Bunun için, öncelikle; "ilgi ve yetenek türleri"ni, alanlarını, konularını tarif edip tanımlamalıyız. Arkasından, bir adım daha atıp; her yetenek türünün, alanının, konusunun karşısına ilgili yahut irtibatlı olduğu "meslek ve meşguliyet çeşitleri"ni koymalıyız.
Çocuklar ve gençler, bu mesleklerin ve meşguliyetlerin icra edildikleri ortamlara götürülmeli. Araştırma, soruşturma, gezi, gözlem, belgesel, film gibi yollarla tanımaları, bilmeleri sağlanarak; bilinçli olarak tercih etme ya da etmeme fırsatı verilmeli.
BİLGİ GÜVENLİĞİ SAĞLANMALI
Bu meselenin bir de "bilgi güvenliği" boyutu var. Bebeklik, çocukluk, gençlik yılları boyunca sisteme girilecek belgelerin, bilgilerin güvenliğini; kimler ve nasıl sağlayacaklar?
Zaman zaman ifade ettiğimiz gibi, dünyada ve Türkiye'de, çeşitli kişiler ve kurumlar üzerinden "insan avcılığı" yapılıyor. "Sütün kaymağı" durumunda olan potansiyeli yüksek çocuklara ve gençlere; yabancı misyon temsilcileri tarafından çengel atılıyor.
Böylece, "beyin göçü" için gizli yahut açık köprüler kuruyorlar. Büyüyen ve gelişen Türkiye'nin geleceği açısından, telafisi imkansız kayıplara sebep oluyorlar.
Dememiz o ki; "e-portfolyo" üzerinden oluşacak veri tabanı ile avcılara yeni bir fırsat çıkabilir. Sistemin "bilgi ve belge güvenliği" sağlanamazsa, bizim derelerin suları başkalarının denizlerine akabilir.
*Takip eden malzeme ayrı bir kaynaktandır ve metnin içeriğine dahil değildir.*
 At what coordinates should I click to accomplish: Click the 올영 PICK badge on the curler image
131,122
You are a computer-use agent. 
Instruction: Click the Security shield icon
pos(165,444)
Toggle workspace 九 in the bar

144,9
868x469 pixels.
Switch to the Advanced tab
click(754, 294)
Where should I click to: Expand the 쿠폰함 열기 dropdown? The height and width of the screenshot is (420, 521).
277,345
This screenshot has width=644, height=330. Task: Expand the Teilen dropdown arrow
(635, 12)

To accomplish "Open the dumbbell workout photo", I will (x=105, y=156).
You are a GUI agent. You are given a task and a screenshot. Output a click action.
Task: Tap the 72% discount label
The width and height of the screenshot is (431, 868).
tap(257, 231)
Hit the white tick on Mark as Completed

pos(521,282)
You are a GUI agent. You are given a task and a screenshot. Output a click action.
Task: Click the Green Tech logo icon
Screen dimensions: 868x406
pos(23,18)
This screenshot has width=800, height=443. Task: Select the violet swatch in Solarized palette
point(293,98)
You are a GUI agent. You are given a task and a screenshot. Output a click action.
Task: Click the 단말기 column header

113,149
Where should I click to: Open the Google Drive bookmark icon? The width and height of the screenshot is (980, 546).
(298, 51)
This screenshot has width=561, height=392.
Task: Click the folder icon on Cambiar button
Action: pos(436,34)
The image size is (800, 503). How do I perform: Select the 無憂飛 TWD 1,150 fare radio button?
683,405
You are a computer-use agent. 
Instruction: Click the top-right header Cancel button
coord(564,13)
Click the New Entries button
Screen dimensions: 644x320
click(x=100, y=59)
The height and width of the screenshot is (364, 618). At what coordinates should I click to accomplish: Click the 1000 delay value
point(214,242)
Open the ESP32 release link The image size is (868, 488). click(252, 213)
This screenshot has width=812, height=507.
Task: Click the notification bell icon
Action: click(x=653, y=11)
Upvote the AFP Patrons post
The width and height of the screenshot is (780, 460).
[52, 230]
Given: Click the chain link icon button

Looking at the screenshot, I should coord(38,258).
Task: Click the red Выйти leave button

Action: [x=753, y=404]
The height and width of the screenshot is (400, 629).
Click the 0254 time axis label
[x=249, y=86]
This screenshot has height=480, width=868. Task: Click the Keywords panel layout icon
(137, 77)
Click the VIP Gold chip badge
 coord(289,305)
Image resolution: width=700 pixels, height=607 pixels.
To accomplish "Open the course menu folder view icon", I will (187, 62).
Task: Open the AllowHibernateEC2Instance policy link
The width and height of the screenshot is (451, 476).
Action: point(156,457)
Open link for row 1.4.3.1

Buna bir de mevcut kadroların ve kurumların "uygunluk durumu"nu ekleyebiliriz. Hangi sistemi kurarsak kuralım, hangi kanala girersek girelim; annelerin, babaların, öğretmenlerin, idarecilerin "bilgi ve bilinç düzeyleri" kadar sonuç alabiliriz.